Novo provimento do TJPA estabelece agenda mínima de atendimento por videoconferência em todas as unidades do 1º grau e amplia o acesso da advocacia aos magistrados
A advocacia paraense passa a contar com um novo instrumento para facilitar o acesso aos magistrados do 1º grau de jurisdição. O Tribunal de Justiça do Estado do Pará (TJPA) regulamentou, por meio do Provimento Conjunto nº 001/2026-GP/CGJ, o atendimento telepresencial de advogados e advogadas por videoconferência, utilizando a plataforma Microsoft Bookings.
A regulamentação atende a uma demanda apresentada de forma permanente pela Ordem dos Advogados do Brasil – Seção Pará (OAB-PA), que, ao longo da atual gestão, manteve diálogo institucional com o Tribunal de Justiça em defesa do fortalecimento das prerrogativas da advocacia e da ampliação dos canais de acesso aos magistrados.
Com a nova norma, todos os magistrados de 1º grau deverão disponibilizar agenda para atendimento virtual, com carga horária mínima de 90 minutos por semana, distribuída em pelo menos três dias. Os agendamentos poderão ser realizados diretamente na página oficial do Tribunal, por meio do link: www.tjpa.jus.br/atendimentoonline, informando o número de inscrição na OAB e do processo ao qual o atendimento se refere.
Conquista
Para o presidente da OAB-PA, Sávio Barreto, a regulamentação representa um avanço importante para a advocacia paraense e consolida uma bandeira defendida pela Seccional junto ao TJPA.

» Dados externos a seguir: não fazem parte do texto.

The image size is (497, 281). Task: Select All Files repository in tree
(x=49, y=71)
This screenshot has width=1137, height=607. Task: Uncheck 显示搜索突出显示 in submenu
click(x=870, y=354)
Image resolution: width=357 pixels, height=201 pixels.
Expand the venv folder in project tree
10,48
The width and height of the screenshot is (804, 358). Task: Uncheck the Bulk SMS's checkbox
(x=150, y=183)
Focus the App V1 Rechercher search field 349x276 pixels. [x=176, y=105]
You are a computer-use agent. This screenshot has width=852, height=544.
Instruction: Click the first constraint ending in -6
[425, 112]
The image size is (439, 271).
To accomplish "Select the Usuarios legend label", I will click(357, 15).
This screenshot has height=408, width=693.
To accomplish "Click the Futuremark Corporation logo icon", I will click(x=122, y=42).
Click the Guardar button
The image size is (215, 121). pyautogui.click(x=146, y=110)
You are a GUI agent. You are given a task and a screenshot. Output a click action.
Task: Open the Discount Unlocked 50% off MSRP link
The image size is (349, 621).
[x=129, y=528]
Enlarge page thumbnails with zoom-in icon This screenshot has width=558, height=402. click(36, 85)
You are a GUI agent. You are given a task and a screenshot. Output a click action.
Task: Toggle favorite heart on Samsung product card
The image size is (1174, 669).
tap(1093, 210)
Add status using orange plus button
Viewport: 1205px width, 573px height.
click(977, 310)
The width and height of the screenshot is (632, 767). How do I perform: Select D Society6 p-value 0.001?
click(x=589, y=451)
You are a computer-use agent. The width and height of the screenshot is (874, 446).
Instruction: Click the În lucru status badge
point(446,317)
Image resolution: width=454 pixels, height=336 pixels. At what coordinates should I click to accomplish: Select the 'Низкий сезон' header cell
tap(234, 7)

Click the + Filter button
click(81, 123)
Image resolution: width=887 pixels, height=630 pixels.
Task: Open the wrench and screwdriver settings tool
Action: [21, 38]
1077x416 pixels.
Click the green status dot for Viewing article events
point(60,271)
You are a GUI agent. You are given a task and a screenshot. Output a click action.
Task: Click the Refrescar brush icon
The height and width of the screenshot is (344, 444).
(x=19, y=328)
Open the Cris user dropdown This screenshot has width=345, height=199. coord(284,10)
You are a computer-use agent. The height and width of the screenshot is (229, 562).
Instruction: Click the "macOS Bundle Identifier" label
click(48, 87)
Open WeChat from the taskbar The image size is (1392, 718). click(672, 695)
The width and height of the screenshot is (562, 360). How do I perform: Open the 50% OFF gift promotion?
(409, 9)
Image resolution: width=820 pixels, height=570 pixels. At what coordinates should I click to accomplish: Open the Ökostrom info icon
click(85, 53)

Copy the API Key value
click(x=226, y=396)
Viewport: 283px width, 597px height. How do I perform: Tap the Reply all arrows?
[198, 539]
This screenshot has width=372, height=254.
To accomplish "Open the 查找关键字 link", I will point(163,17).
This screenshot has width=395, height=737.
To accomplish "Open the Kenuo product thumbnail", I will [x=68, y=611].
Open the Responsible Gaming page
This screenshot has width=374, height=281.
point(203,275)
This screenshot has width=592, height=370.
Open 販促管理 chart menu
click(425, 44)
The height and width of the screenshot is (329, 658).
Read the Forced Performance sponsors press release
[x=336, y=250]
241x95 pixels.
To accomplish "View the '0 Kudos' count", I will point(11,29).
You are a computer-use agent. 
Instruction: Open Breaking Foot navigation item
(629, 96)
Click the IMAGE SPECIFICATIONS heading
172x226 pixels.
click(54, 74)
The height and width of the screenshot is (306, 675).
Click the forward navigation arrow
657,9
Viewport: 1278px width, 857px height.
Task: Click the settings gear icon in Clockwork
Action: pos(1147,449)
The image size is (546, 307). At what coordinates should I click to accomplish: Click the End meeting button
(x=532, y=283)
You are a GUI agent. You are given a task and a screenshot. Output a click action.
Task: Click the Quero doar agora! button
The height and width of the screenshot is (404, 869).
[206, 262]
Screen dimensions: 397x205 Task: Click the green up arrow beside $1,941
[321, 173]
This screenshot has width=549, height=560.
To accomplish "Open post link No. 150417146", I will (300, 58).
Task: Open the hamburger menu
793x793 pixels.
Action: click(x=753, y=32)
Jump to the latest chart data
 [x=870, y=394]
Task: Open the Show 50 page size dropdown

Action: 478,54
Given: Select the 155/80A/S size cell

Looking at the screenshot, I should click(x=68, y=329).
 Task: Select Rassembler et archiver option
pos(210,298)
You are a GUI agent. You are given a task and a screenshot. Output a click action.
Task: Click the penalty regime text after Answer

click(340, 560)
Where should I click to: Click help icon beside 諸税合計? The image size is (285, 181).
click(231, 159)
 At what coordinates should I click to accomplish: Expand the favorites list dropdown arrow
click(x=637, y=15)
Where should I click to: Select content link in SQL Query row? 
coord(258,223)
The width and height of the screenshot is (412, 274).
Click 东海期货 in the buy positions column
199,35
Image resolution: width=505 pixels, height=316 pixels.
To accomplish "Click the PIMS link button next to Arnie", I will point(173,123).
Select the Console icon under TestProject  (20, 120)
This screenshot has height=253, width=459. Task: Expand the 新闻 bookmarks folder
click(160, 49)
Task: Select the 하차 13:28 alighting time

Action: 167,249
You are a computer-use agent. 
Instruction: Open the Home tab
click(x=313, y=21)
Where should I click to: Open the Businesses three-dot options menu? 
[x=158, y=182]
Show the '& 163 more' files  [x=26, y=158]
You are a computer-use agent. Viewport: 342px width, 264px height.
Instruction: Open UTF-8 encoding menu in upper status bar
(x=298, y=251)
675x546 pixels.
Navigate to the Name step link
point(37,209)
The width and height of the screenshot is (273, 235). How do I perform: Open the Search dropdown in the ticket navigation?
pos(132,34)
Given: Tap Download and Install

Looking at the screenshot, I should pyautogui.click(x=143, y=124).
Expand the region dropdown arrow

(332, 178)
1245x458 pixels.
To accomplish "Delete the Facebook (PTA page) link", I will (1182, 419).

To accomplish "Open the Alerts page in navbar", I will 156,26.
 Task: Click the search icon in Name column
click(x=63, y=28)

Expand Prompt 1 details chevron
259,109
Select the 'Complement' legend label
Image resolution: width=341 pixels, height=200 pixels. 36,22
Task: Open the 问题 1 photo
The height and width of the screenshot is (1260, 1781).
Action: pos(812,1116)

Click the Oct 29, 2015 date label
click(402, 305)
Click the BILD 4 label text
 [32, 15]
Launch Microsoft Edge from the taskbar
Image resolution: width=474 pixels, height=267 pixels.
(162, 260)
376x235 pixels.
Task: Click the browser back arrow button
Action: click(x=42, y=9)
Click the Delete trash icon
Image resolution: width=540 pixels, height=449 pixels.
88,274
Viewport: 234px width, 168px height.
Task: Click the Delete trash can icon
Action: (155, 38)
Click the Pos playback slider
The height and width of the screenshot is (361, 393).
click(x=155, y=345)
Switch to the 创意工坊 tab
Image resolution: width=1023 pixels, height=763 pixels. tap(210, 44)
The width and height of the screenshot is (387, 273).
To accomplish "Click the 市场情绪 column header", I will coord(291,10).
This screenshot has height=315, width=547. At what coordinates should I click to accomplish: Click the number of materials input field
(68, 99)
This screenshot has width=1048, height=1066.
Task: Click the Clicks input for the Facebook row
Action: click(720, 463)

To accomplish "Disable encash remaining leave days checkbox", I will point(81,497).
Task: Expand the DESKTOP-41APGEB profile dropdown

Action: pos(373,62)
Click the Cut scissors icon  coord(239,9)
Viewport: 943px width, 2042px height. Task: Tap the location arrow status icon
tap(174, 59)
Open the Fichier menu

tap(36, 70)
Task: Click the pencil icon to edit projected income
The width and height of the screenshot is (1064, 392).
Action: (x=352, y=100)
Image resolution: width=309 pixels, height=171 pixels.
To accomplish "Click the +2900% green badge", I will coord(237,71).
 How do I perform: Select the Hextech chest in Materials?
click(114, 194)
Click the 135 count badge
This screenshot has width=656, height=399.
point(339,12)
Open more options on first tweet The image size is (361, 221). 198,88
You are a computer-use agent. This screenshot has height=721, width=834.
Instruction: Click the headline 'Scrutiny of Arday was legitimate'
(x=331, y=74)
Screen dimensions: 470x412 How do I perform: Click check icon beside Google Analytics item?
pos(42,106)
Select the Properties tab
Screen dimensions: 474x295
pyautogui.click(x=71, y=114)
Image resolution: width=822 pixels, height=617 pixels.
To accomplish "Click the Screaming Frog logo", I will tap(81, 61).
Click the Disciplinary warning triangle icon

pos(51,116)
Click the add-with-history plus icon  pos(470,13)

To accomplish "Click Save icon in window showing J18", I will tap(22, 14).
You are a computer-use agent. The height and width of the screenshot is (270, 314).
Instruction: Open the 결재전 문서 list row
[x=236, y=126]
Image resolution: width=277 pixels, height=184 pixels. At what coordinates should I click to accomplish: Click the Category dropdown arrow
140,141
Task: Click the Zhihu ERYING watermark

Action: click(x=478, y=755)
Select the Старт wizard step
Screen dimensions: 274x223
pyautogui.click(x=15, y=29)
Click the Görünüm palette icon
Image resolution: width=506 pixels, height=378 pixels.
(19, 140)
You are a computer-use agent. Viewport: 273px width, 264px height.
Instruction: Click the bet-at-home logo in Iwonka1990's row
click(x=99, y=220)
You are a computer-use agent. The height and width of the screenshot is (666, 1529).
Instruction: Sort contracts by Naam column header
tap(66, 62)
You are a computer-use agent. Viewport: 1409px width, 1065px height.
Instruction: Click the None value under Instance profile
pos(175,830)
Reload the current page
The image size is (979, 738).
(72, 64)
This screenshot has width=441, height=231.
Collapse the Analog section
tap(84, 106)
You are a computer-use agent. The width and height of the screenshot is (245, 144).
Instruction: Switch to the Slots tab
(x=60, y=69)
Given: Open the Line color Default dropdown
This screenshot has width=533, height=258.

“Essa foi uma pauta constante da nossa gestão, levada ao Tribunal de forma firme e persistente. Agora, o atendimento telepresencial deixa de ser uma expectativa e passa a ser uma regra. É uma conquista que fortalece as prerrogativas da advocacia e amplia o acesso à Justiça, especialmente para os colegas que atuam no interior do Estado”, destacou.
O presidente também agradeceu a abertura institucional do TJPA para o diálogo e ressaltou que a medida beneficia não apenas a advocacia, mas toda a sociedade. “Garantir o atendimento da advocacia não é um privilégio de classe. É assegurar melhores condições para o exercício da defesa e, consequentemente, uma prestação jurisdicional mais eficiente para o cidadão”, afirmou.
Cancelamentos
O provimento também estabelece que eventuais cancelamentos realizados pelas unidades judiciárias deverão ser previamente comunicados e devidamente justificados, podendo o cancelamento injustificado ser objeto de apuração pela Corregedoria-Geral de Justiça.
A regulamentação prevê ainda que, em caso de não comparecimento injustificado ao atendimento agendado, o advogado ficará impedido de realizar novo agendamento na mesma unidade judiciária pelo prazo de 48 horas. Se houver reincidência, a restrição poderá alcançar todas as unidades judiciárias pelo período de 10 dias.
Sobre esse ponto específico, a OAB-PA, por meio da Comissão de Defesa das Prerrogativas, realizou análise técnica da norma e encaminhou manifestação ao Tribunal de Justiça, por entender que eventuais restrições dessa natureza merecem avaliação cuidadosa, a fim de que a implementação da ferramenta preserve integralmente as prerrogativas da advocacia e não imponha obstáculos ao exercício profissional.
O prazo final para que todas as unidades judiciárias cadastrem suas respectivas agendas encerrou-se no dia 3 de julho de 2026. A OAB-PA seguirá acompanhando a implementação da ferramenta em todas as unidades judiciárias, contribuindo para que a regulamentação alcance sua finalidade de ampliar o acesso da advocacia aos magistrados e fortalecer a prestação jurisdicional em todo o Pará.